**RECORDS TO USE:**
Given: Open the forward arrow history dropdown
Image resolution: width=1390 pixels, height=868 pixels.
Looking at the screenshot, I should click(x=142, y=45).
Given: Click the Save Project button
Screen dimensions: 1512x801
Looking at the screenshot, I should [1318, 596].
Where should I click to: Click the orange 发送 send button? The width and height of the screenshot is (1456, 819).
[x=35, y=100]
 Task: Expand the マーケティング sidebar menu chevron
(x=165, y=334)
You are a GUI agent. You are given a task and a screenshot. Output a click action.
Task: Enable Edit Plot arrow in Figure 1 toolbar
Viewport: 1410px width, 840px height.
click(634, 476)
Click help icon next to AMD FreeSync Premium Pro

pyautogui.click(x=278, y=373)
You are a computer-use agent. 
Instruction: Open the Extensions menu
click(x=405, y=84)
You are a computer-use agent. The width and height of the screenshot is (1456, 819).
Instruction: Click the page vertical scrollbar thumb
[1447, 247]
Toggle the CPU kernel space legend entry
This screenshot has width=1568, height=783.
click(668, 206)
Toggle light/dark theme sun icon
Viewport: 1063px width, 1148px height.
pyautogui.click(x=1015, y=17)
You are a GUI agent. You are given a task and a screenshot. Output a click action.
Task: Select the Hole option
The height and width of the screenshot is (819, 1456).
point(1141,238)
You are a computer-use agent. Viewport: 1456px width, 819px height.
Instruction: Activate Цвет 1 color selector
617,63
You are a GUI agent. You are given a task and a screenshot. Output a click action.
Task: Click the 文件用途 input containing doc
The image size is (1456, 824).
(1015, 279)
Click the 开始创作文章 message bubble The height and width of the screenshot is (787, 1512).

**WHAT IS NEEDED:**
Make an exact copy of all the lines above.

**EXPECTED ANSWER:**
Given: Open the forward arrow history dropdown
Image resolution: width=1390 pixels, height=868 pixels.
Looking at the screenshot, I should click(x=142, y=45).
Given: Click the Save Project button
Screen dimensions: 1512x801
Looking at the screenshot, I should [1318, 596].
Where should I click to: Click the orange 发送 send button? The width and height of the screenshot is (1456, 819).
[x=35, y=100]
 Task: Expand the マーケティング sidebar menu chevron
(x=165, y=334)
You are a GUI agent. You are given a task and a screenshot. Output a click action.
Task: Enable Edit Plot arrow in Figure 1 toolbar
Viewport: 1410px width, 840px height.
click(634, 476)
Click help icon next to AMD FreeSync Premium Pro

pyautogui.click(x=278, y=373)
You are a computer-use agent. 
Instruction: Open the Extensions menu
click(x=405, y=84)
You are a computer-use agent. The width and height of the screenshot is (1456, 819).
Instruction: Click the page vertical scrollbar thumb
[1447, 247]
Toggle the CPU kernel space legend entry
This screenshot has width=1568, height=783.
click(668, 206)
Toggle light/dark theme sun icon
Viewport: 1063px width, 1148px height.
pyautogui.click(x=1015, y=17)
You are a GUI agent. You are given a task and a screenshot. Output a click action.
Task: Select the Hole option
The height and width of the screenshot is (819, 1456).
point(1141,238)
You are a computer-use agent. Viewport: 1456px width, 819px height.
Instruction: Activate Цвет 1 color selector
617,63
You are a GUI agent. You are given a task and a screenshot. Output a click action.
Task: Click the 文件用途 input containing doc
The image size is (1456, 824).
(1015, 279)
Click the 开始创作文章 message bubble The height and width of the screenshot is (787, 1512).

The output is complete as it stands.